*** Opening of Provided records ***

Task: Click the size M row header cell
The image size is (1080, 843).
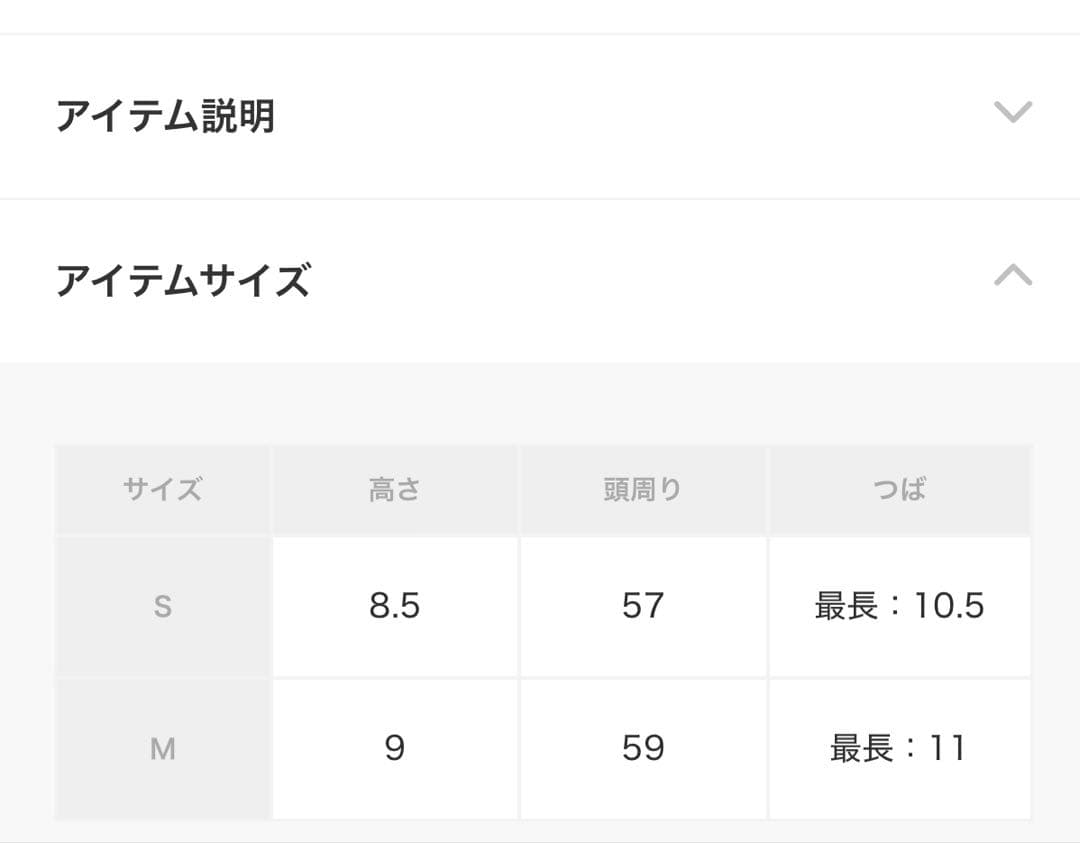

*** Close of Provided records ***
*** Opening of Provided records ***

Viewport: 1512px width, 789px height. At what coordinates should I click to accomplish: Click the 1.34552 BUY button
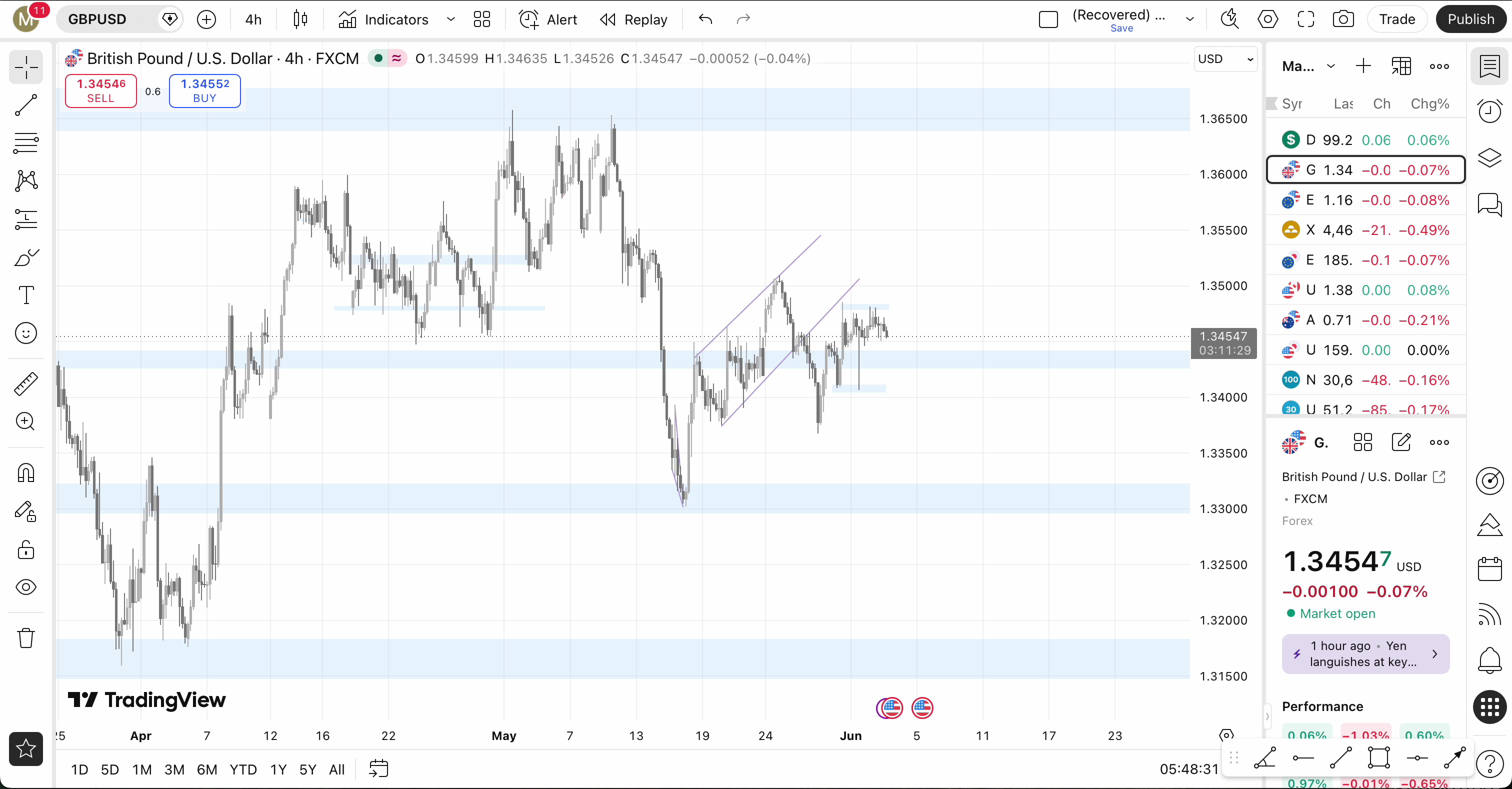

*** Close of Provided records ***
*** Opening of Provided records ***

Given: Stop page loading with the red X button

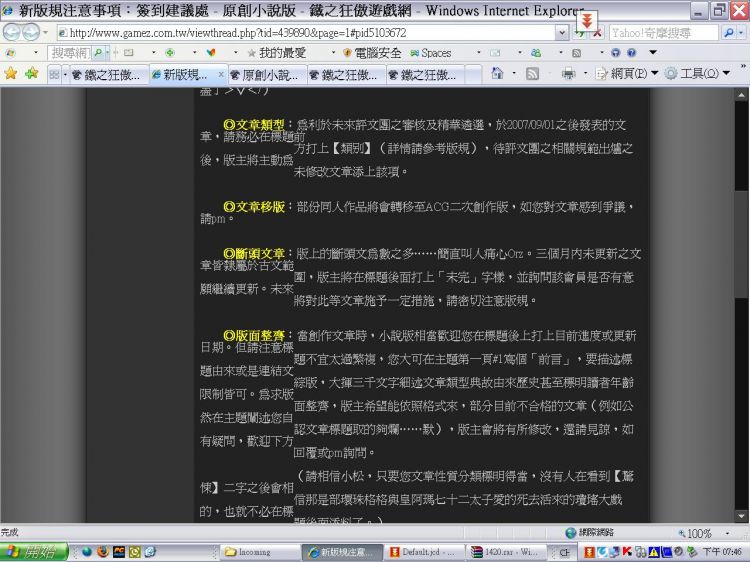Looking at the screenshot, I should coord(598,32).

*** Close of Provided records ***

## Task
Filter by the word "size": copy every line of the data that holds it.

## Exercise solution
Task: Click the size M row header cell
The image size is (1080, 843).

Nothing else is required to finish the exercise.